• Records provided:
══════════

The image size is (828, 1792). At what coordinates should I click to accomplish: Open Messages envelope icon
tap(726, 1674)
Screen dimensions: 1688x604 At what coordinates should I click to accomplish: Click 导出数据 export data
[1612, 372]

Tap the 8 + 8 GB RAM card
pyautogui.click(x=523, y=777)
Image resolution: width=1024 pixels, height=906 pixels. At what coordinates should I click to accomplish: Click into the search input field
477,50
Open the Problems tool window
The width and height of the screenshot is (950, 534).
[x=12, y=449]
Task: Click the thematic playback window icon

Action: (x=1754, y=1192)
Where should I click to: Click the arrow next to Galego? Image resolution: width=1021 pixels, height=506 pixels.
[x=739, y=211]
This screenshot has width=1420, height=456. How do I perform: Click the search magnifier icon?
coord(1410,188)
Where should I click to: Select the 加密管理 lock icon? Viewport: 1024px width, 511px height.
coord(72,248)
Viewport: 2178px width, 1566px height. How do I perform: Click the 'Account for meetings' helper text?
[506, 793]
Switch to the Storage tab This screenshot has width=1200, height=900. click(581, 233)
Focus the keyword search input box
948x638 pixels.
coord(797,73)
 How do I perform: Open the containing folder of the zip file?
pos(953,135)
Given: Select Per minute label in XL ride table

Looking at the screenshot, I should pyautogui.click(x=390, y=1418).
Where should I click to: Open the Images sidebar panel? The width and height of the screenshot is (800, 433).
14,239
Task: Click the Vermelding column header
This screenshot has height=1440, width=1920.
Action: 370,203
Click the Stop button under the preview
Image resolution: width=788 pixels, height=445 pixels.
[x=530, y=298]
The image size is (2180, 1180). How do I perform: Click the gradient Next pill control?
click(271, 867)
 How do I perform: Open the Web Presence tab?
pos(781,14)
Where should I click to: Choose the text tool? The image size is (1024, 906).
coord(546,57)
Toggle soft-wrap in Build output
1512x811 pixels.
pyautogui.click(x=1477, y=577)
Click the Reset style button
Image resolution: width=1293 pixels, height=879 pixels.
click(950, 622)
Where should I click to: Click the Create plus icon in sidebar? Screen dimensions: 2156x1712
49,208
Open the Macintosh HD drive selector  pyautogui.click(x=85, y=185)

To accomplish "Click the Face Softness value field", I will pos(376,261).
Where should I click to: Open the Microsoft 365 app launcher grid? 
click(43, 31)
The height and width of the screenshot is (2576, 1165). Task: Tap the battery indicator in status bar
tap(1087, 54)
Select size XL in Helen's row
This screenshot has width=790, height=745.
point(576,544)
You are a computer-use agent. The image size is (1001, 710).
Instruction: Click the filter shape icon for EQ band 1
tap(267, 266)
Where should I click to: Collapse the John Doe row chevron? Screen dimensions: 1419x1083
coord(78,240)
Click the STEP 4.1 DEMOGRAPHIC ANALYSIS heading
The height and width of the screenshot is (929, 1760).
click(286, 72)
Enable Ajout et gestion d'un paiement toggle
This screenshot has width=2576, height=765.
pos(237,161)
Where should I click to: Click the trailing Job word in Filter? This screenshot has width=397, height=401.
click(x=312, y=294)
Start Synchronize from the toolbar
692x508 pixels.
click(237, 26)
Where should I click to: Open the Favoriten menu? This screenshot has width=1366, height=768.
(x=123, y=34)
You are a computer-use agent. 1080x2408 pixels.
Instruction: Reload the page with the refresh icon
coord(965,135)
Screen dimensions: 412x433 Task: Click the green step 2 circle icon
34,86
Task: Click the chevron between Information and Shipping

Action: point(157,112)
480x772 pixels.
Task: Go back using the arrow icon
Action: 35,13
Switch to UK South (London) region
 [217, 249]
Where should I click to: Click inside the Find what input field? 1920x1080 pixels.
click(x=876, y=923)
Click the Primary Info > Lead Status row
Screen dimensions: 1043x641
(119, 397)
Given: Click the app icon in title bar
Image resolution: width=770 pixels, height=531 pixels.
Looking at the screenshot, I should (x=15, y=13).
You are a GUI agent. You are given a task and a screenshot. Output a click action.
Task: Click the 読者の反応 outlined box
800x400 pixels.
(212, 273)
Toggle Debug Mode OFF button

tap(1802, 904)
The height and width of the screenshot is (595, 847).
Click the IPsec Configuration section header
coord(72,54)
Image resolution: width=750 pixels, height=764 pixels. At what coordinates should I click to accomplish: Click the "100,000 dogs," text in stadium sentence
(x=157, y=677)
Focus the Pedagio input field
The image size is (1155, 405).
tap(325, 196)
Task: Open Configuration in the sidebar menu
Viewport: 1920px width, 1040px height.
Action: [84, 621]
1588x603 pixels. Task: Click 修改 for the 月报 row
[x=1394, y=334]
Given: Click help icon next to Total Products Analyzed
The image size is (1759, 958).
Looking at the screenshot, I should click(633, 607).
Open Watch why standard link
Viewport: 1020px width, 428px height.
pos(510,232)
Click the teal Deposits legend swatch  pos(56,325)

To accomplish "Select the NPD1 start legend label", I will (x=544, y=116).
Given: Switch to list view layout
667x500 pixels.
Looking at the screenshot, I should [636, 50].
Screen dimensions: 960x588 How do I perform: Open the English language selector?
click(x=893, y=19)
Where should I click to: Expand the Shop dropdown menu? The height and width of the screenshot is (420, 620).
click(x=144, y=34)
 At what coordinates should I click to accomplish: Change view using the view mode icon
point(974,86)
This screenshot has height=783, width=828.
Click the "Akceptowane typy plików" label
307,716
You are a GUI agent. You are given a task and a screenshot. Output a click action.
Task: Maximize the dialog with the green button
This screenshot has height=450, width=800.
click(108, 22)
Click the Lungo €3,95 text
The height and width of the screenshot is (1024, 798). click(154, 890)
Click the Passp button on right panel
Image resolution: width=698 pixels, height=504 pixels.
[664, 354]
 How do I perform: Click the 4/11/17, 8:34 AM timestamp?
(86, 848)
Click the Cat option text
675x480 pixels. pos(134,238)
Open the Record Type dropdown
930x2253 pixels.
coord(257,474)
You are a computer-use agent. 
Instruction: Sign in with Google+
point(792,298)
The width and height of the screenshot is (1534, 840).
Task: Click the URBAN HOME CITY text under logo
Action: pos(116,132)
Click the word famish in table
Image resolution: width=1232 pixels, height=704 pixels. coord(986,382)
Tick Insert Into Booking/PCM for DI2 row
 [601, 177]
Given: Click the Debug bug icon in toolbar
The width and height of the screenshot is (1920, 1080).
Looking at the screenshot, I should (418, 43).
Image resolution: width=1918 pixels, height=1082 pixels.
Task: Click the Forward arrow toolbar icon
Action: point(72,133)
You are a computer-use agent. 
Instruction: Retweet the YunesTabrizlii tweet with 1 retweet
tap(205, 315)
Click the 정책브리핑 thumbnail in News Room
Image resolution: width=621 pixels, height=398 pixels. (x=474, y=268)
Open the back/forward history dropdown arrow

══════════

• Exercise task:
Please return, word for word, the lines from the one containing "This screenshot has width=1420, height=456." through the one containing "should pyautogui.click(x=390, y=1418).", including both of those lines.

• Problem solution:
This screenshot has width=1420, height=456. How do I perform: Click the search magnifier icon?
coord(1410,188)
Where should I click to: Select the 加密管理 lock icon? Viewport: 1024px width, 511px height.
coord(72,248)
Viewport: 2178px width, 1566px height. How do I perform: Click the 'Account for meetings' helper text?
[506, 793]
Switch to the Storage tab This screenshot has width=1200, height=900. click(581, 233)
Focus the keyword search input box
948x638 pixels.
coord(797,73)
 How do I perform: Open the containing folder of the zip file?
pos(953,135)
Given: Select Per minute label in XL ride table

Looking at the screenshot, I should pyautogui.click(x=390, y=1418).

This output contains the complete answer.